Since $f$ is injective, it traverses the vertices of $R$ in a clockwise or counter-clockwise way. By reversing $\gamma$ if necessary, we may assume that $f\p{0} = 0$ , $f\p{1} = 2$ , $f\p{1 + i} = 2 + i$ , and $f\p{i} = i$ . For $y \in \br{0, 1}$ consider the segment $C_y = \br{iy, 1 + iy}$ parameterized by $x \mapsto x + iy$ . Because of how $f \circ \gamma$ traverses $\partial{R}$ , it follows $f\p{iy}$ and $f\p{1 + iy}$ are on the sides of length $1$ of $R$ , and it follows that $\diam{f\p{C_\gamma}} \geq 2$ . Thus,

\diam{f\p{C_\gamma}} = \int_0^1 \abs{f'\p{x + iy}} \,\diff{x} \geq 2.

On the other hand, by Cauchy-Schwarz,

\begin{aligned} \int_0^1 \int_0^1 \abs{f'\p{x + iy}} \,\diff{x} \,\diff{y} &= \int_Q \abs{f'\p{x + iy}} \,\diff{A} \\ &\leq \p{\int_Q \abs{f'\p{x + iy}}^2 \,\diff{A}}^{1/2} \p{\int_Q \diff{A}}^{1/2} \\ &= \p{\int_Q \abs{f'\p{x + iy}}^2 \,\diff{A}}^{1/2} \p{\int_Q \diff{A}}^{1/2}. \end{aligned}

The Jacobian of $f = u + iv$ as a function $\R^2 \to \R^2$ is given by

\diff{f} = \begin{pmatrix} u_x & u_y \\ v_x & v_y \end{pmatrix}.

Combined with the Cauchy-Riemann equations, this has determinant

u_xv_y - v_xu_y = \p{u_x}^2 + \p{v_x^2} = \abs{\pder{f}{x}}^2 = \abs{f'}^2.

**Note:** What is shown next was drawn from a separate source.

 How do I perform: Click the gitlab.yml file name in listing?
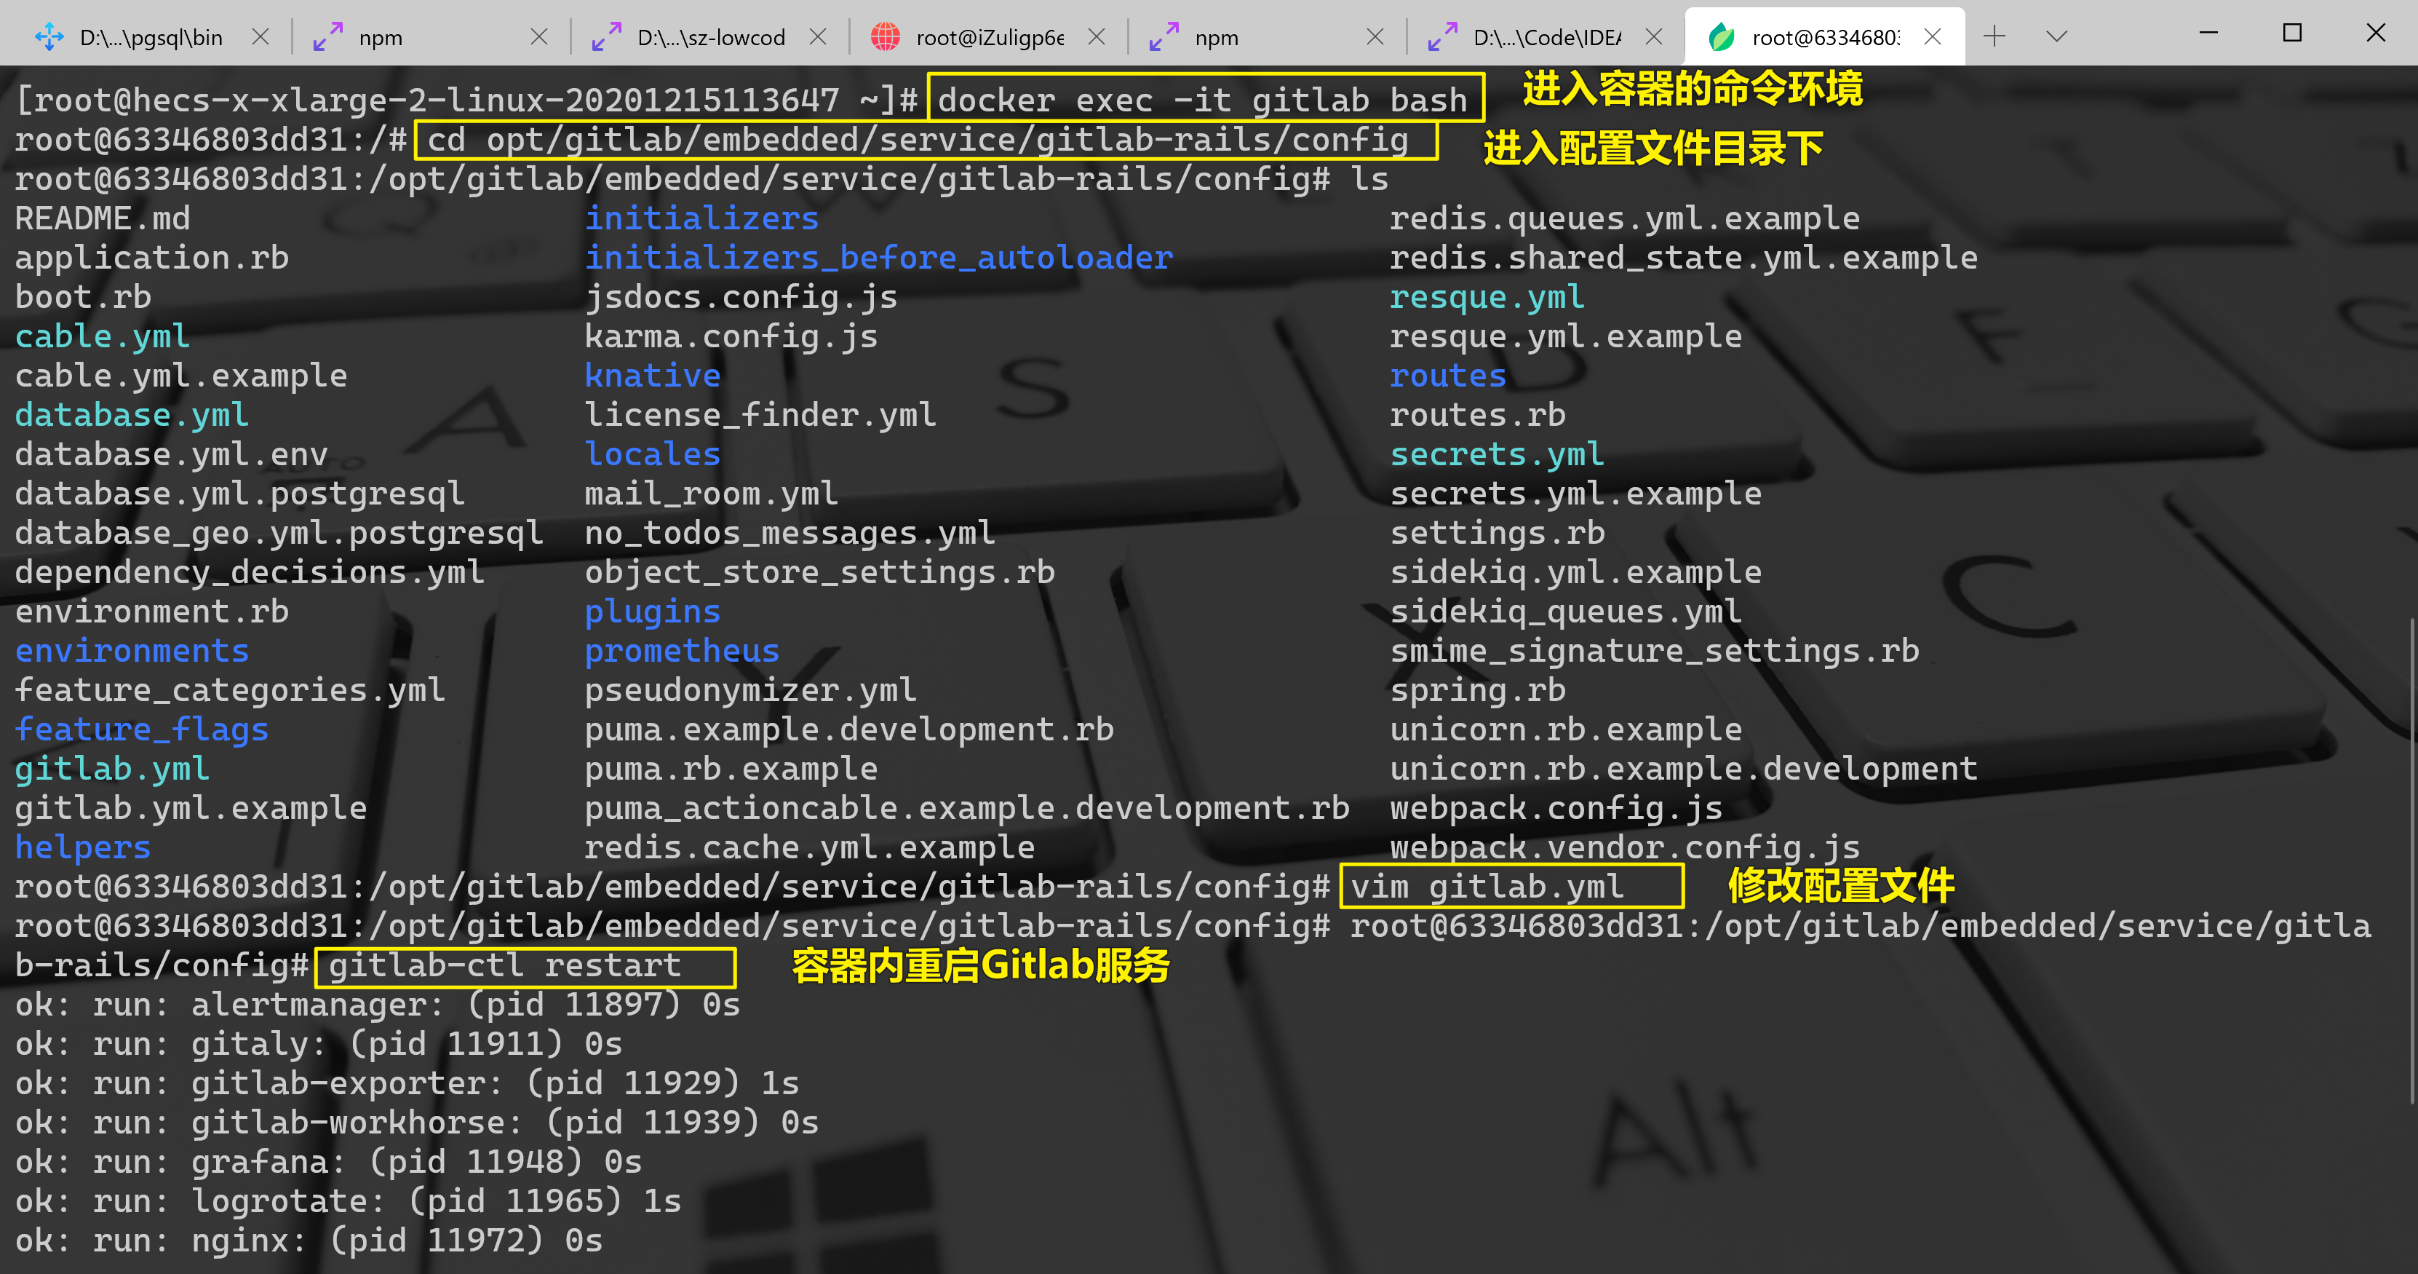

Thus, by the change of variables formula,

\int_Q \abs{f'\p{x + iy}}^2 \,\diff{A} = \int_{f\p{Q}} \,\diff{A} = \area{R}.

Thus,

\begin{aligned} 2 &\leq \int_0^1 \int_0^1 \abs{f'\p{x + iy}} \,\diff{x} \,\diff{y} \\ &\leq \p{\area{R}}^{1/2} \p{\area{Q}}^{1/2} \\ &= \sqrt{2}, \end{aligned}

which is impossible. Thus, no such $f$ exists, which completes the proof.